§ **What the exercise asks**: Carry on the passage below on tourism policy and climate change, writing the next few sentences after its last one.

§ **Quoted text**:
In order to build transport systems that meet the needs of tourists and the industry providing them, several overarching principles need to be considered:

• Ensure that the medium- to long-term needs of the tourism industry are considered as part of the regional transport and infrastructure planning process.

• Encourage tourism and transport policy makers and industry to work closer together to design transport services and infrastructure that respond to the needs of all travellers.

• Governments should strategically invest in transportation infrastructure to support travel mobility (i.e. such as multimodal transit hubs), and collaborate with private transportation providers to improve efficiency and cost-effectiveness.

• Encourage integrated ticketing/pricing and destination smart cards to provide a convenient travel experience in cities and improve accessibility to regional destinations and attractions.

Sustainable tourism growth

Tourism is widely recognised as a human activity that is dependent on natural resources, while at the same time contributing to the depletion of these same resources. As for many sectors, tourism is involved in the consumption of energy and generation of GHG emissions: it is estimated to contribute to around 5% of global GHG emissions (UNWTO, 2017[185]). In a business-as-usual scenario, the emissions of the international aviation sector are estimated to triple between 2015 and 2035 (CREST, 2016[186]).

Without mitigating policy measures, rapid and unplanned tourism growth can therefore have negative impacts – such as overcrowding, environmental degradation and unsustainable water consumption – with impacts on both the communities and the environment upon which it depends.

For tourism to become sustainable at a global level, policy makers should consider pricing mechanisms that reflect the true social cost of tourism activities at the local or site-specific level, achieve greater resource efficiency, and pursue collaboration at the international level to meet sustainability goals. Due to its close connections to numerous economic sectors, tourism can play a key role in driving the transition to a low-carbon and resource-efficient economy. When built upon broad stakeholder engagement and sustainable development principles, tourism can contribute to more inclusive growth through the provision of employment and economic development opportunities in both urban and rural areas, and promote social integration.

The following policy responses can encourage a shift towards sustainable tourism:

• A more strategic and co-ordinated approach to support sustainable tourism growth will require closer integration of multiple policies and horizontal and vertical policy co-ordination.

• Take steps to better manage tourism flows in destinations that are more susceptible to environmental and social degradation, and encourage tourism development in alternative areas to spread the benefits and minimise potential negative impacts.

• Introduce measures to price the environmental externalities of tourism, such as carbon emissions. Include them in a long-term strategy for green growth that provides stable signals to market participants.

• Better educate the general public and tourism businesses concerning the environmental and economic benefits associated with adopting and supporting sustainable business practices.

• Mainstream investment and financing practices that support sustainable tourism to better support the transition to a green, low-emissions and climate-resilient tourism economy.

The local and regional dimensions of climate change

The impacts of climate change have a strong local dimension. For instance, sea-level rise will disproportionally affect coastal areas, with average global flood losses estimated at about USD 6 billion per year in 2005. By 2050, these losses may potentially increase to USD 52 billion in 136 of the world’s largest coastal cities, even in the absence of climate change, as projected socio-economic change (i.e. growing populations and assets) alone will lead to heightened vulnerability (Hallegatte et al., 2013[190]). Often, seemingly contradictory weather phenomena, such as floods and droughts, can occur at the same time in different regions of a country.

§ **Information shown**:

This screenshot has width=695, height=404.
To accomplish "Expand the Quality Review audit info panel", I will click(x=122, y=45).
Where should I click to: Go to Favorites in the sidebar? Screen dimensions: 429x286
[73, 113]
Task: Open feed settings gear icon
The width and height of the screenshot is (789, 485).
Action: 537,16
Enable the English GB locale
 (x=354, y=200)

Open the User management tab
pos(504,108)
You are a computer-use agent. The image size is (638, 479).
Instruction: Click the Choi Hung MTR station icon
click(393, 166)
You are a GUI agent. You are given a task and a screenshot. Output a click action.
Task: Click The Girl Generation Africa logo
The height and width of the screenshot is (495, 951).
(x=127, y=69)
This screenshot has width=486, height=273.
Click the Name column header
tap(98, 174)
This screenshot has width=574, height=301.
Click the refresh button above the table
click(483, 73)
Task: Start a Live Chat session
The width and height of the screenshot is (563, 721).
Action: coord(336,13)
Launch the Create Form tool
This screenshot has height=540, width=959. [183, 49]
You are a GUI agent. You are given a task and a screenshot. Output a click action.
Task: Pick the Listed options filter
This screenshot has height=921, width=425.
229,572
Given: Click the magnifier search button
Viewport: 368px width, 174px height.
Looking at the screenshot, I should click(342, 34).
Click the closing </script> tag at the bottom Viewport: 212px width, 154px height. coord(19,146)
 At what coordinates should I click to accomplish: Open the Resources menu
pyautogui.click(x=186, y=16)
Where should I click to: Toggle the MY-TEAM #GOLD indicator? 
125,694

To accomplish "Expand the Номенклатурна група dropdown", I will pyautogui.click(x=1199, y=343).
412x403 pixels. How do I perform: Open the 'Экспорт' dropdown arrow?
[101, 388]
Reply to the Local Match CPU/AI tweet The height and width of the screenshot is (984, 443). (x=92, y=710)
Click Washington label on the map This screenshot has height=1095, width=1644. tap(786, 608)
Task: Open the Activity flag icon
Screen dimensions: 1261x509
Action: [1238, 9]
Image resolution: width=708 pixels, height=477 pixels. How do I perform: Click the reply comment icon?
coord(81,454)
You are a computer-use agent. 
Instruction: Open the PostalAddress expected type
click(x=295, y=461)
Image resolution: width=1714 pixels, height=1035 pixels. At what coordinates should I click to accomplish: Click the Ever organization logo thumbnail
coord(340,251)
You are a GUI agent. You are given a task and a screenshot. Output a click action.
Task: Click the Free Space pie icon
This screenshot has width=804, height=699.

§ **In response**:
The OECD’s Environmental Outlook to 2050 projects that climate change will contribute to roughly 40% of the additional loss of terrestrial mean species abundance between 2010 and 2050, in the baseline scenario (OECD, 2012[49]). The extensive loss of biodiversity will also bring about an associated loss of ecosystem goods and services, with marine ecosystems such as coral reefs being especially at risk from ocean acidification (IPCC, 2014[188]). On a regional level, the loss of ecosystems such as the Great Barrier Reef would have significant repercussions for biodiversity as well as for a wide range of economic activities, including tourism.

Nevertheless, the regional economic effects of climate change are diverse. Most regions will be harmed by climate change. For example, of the 143 French Alpine resorts currently skiable with low snow depths, only 123 would remain open in the event of warming by +1°C, 96 if warming reaches 2°C and only 55 in the event of warming of 4°C (Dupeyras and MacCallum, 2013[191]) (OECD, 2007[192]). However, some regions can expect to benefit economically from warmer climate. The OECD ENV-Linkages model projects that tourism in countries such as Canada, the Russian Federation and the United  States will experience gains, while Latin America, Africa and developing countries in Asia will experience the largest negative impacts by 2060, underscoring the variability of climate change which requires tailored policy decisions (OECD, 2015[187]), not only across countries but also within countries.

Similarly, the production areas of food crops around the world are expected to shift due to the effects of climate change, but with large differences at the regional scale (IPCC, 2014[188]) (OECD, 2015[187]). On the one hand, climate change without adaptation is projected to negatively impact the production of wheat, rice and maize in tropical and temperate regions for local temperature increases of 2°C or more above late 20th century levels (IPCC, 2014[188]). On the other hand, by 2050, climate change is expected to positively benefit wheat yields in regions with cold climates such as Canada, the Russian Federation and Scandinavian countries (OECD, 2015[187]).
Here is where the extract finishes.